2005年5月号 シフトする情景/飯田章仁

 2000年から2001年にかけて、バイクでユーラシア大陸を横断しました。私の初めての海外ツーリングであり、シールド越しに移りゆく景色を眺め、
 「ああ、俺は今地球を移動しているのだなあ」
 と、実感というか自己満足に浸ることができました。走行中の情景は、少しずつ連続的に変わっていくことも多いのですが、時折これが、ある一線を境に突然激変してしまうという事があります。たとえ数日、または数時間であれ、慣れ親しんだその空気からまったく別の空気をたたえる異質な土地に心構えなく突入してしまうと、なにか遠近感が微妙に狂ったような、ちょっと不思議な感覚に襲われてボーッとしてしまうことがありました。今回は私が体験した突然の情景シフトについて、いくつか紹介したいと思います。

 まず、人間が人為的に引く境界線で最たるものが国境。この国境で少なからず衝撃を受けたのが、イランからパキスタンへ入国した時の生活レベルの違い、はっきり言えば貧富の差でした。イラン側は町並みや人々の服装も小奇麗で道路もきちんと舗装されていたのに対し、イミグレを過ぎて一歩パキスタン側に入るとかなりすさまじい、ちょっと大げさに言えば、『北斗の拳』にでてくる核戦争後の地球みたいな光景が眼前に広がっていました。土埃の舞う国境の町には、今にも崩れそうな小屋が立ち並び、行き交う人々の白いダボっとした独特の服装は、汚れて色が変わってしまっています。ガソリンスタンドでは、ドラム缶から直接ポンプで吸い上げて給油するといった状態でした。もし私が大陸を東から西へ向かって走っていたらこれほど驚きはしなかったと思いますが、欧州方面からトルコ、イランと比較的裕福な国を通過してきたので、荒廃した印象が一段と増幅されたのかもしれません。

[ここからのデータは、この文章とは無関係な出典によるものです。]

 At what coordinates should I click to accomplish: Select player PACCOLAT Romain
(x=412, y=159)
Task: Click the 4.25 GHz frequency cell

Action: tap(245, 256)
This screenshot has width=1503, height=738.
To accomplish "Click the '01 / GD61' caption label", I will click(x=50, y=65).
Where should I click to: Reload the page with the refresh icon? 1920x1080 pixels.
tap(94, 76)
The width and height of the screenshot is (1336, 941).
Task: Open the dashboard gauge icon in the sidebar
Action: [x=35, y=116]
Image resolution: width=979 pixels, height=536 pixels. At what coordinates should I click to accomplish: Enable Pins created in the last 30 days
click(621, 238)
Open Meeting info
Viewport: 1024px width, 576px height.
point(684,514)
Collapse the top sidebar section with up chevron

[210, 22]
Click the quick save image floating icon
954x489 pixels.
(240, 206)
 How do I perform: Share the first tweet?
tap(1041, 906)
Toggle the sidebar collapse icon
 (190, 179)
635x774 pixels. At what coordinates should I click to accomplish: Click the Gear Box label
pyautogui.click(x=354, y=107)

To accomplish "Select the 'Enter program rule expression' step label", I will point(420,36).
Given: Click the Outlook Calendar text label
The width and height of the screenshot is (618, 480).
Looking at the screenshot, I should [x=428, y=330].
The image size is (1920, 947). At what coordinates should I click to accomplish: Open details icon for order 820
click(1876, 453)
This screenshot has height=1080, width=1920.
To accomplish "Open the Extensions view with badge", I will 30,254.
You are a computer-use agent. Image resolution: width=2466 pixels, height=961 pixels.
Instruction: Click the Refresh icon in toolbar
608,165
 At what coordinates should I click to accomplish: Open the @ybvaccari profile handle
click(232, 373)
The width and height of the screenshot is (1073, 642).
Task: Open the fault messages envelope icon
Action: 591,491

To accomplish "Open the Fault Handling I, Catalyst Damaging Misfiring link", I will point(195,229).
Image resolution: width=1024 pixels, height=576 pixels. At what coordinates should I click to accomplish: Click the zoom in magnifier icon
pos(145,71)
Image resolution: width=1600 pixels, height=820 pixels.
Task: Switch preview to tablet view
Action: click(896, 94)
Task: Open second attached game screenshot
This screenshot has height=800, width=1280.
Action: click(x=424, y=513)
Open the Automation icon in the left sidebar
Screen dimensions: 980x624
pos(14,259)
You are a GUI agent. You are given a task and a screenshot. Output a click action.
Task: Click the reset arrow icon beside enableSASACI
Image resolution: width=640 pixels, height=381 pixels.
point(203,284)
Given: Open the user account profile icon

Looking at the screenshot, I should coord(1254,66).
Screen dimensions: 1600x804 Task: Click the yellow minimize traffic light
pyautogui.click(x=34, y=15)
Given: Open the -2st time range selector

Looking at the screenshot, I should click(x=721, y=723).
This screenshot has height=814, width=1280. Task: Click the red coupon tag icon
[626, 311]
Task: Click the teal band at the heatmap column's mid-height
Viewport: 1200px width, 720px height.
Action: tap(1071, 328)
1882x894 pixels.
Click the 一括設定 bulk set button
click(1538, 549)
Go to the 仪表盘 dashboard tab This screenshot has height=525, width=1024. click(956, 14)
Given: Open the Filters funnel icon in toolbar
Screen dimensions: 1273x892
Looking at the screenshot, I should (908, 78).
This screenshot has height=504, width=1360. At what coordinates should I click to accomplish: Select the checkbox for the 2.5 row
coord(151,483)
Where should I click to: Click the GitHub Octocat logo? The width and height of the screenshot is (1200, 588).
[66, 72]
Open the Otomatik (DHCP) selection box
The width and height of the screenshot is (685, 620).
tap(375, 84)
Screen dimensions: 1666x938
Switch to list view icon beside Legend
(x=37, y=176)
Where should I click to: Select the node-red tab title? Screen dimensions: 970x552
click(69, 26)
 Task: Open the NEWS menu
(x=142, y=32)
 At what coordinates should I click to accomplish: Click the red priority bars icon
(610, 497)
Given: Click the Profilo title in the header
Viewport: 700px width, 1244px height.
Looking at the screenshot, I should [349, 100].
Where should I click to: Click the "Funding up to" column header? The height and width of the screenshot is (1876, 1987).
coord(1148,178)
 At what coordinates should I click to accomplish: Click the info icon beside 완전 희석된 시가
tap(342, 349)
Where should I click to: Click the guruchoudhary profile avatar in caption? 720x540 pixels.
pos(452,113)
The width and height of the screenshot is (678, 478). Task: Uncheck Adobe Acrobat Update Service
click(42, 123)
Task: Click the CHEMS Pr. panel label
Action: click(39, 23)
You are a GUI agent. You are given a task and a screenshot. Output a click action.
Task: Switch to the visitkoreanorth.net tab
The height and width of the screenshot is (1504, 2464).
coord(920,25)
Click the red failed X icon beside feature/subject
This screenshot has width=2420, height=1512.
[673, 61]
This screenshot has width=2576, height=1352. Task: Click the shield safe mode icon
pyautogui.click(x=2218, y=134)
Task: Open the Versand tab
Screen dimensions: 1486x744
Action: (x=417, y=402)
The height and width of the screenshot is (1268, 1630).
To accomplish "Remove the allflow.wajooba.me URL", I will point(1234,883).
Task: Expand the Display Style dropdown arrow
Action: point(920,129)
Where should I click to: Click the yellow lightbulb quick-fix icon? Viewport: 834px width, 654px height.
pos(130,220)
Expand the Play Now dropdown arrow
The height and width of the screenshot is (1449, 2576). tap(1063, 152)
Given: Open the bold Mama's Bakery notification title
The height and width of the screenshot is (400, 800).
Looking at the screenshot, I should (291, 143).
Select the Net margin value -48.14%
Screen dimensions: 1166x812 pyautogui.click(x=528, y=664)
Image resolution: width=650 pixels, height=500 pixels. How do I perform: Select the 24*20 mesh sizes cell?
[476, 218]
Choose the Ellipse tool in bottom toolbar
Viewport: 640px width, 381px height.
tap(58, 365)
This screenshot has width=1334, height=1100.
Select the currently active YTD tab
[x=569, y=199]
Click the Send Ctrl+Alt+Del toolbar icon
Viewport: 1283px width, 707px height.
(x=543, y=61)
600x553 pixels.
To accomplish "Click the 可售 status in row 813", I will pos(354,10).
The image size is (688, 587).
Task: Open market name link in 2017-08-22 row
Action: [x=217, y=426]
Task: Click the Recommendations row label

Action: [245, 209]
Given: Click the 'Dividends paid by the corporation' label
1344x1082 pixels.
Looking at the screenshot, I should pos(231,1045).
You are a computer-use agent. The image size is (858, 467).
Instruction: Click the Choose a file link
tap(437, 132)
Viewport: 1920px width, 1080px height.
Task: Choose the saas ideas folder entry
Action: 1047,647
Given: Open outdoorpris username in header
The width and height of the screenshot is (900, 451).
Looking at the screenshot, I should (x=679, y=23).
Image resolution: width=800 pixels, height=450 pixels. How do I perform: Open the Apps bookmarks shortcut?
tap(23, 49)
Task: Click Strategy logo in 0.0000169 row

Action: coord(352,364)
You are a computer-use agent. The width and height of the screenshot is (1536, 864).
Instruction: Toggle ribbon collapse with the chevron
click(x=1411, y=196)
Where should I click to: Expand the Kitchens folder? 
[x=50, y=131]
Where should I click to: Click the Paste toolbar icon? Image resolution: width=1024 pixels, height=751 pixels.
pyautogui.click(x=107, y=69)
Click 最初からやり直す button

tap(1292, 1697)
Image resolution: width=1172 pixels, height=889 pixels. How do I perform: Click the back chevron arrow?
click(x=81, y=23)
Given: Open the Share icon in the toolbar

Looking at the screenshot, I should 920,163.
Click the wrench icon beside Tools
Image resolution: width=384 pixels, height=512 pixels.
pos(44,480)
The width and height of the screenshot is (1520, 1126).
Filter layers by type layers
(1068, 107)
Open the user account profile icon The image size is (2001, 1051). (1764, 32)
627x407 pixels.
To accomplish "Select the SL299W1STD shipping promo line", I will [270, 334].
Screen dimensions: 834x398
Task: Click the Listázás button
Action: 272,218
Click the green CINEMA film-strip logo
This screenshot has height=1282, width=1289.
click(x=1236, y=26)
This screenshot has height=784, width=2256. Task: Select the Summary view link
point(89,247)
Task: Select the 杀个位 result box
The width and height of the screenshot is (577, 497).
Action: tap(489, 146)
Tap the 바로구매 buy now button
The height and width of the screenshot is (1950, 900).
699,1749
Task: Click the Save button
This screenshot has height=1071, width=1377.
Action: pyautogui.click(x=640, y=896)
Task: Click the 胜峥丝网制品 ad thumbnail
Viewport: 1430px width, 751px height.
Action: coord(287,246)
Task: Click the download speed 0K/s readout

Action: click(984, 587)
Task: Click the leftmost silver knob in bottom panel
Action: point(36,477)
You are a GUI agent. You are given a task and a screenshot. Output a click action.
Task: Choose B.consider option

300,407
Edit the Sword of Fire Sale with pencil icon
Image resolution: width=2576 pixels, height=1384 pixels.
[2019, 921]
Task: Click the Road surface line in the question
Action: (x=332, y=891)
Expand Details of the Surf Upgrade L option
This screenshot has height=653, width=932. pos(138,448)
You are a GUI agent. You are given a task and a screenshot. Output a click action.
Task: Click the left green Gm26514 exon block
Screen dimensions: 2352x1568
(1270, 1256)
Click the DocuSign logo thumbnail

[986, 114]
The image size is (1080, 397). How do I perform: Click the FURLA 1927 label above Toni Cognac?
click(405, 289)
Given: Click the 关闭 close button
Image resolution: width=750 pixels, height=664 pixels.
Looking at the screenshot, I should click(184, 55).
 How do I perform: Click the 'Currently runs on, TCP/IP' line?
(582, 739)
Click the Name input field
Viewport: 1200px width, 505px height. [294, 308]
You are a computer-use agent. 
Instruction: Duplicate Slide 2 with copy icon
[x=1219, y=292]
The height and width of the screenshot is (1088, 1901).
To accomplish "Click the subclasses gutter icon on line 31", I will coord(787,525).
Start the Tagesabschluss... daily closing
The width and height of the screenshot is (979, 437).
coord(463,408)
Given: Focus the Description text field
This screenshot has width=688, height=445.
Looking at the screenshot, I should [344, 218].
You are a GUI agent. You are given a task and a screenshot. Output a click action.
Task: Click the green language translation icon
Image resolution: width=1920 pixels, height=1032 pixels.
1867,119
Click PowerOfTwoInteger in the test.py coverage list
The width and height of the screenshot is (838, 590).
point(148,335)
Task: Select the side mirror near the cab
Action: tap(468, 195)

 逆に国境では別にどうということもなかったけど、国の中ほどで、
 「あれ、なんか急に変わったぞ?」
 と思ったのがスイスの中部、ローヌ川沿いの国道を東に走っていた時の事。店の看板や交通標識の表記言語が唐突に変わり、同時に空気や人々の表情もきりっと引き締まったような気がしました。ご存知のようにスイスにはスイス語というものはなく、フランス語、ドイツ語、イタリア語にロマンシュ語という4言語が地域毎に使われています。私が通過したのは、仏語圏から独語圏への、国境ならぬいわゆる言語境とでも言うべきもので、言葉と共にある文化や生活のリズムなども、同じくここで切り替わっていたのでしょう。

 自然が造りだす境界にも驚かされる事がありました。これもイランの話ですが、アルダビルという町からカスピ海沿岸の町に向かって走っていた時の事、眼前に立ちはだかる山の手前までは、乾燥した空気と岩山の連続で単調な風景が続いていましたが、トンネルを抜けるとそこは緑の地! だったのです。山には草木が茂って空気がにわかに湿っぽくなり、さらに進むと、水田風景まで目に飛び込んできて懐かしい気持ちにさえなりました。地理の教科書風に言えば、内陸性気候とカスピ海沿岸気候の違いと言うべきでしょうか。しかし、一つの山を境にこれほど気候と植生が激変したところは、後にも先にもこれが初めてでした。

 他にも、民族や言葉は同じなのに政治的な理由で雰囲気が一変した南アイルランド〜北アイルランド間や、あまりの交通量の違いに面食らったインド〜ネパール間など、いろいろ面白い『境界』を通過しましたが、日本ではお目にかかれない、このような種類の情景のシフトを五感いっぱいに味わえるのが、海外ツーリングの醍醐味の一つだと思います。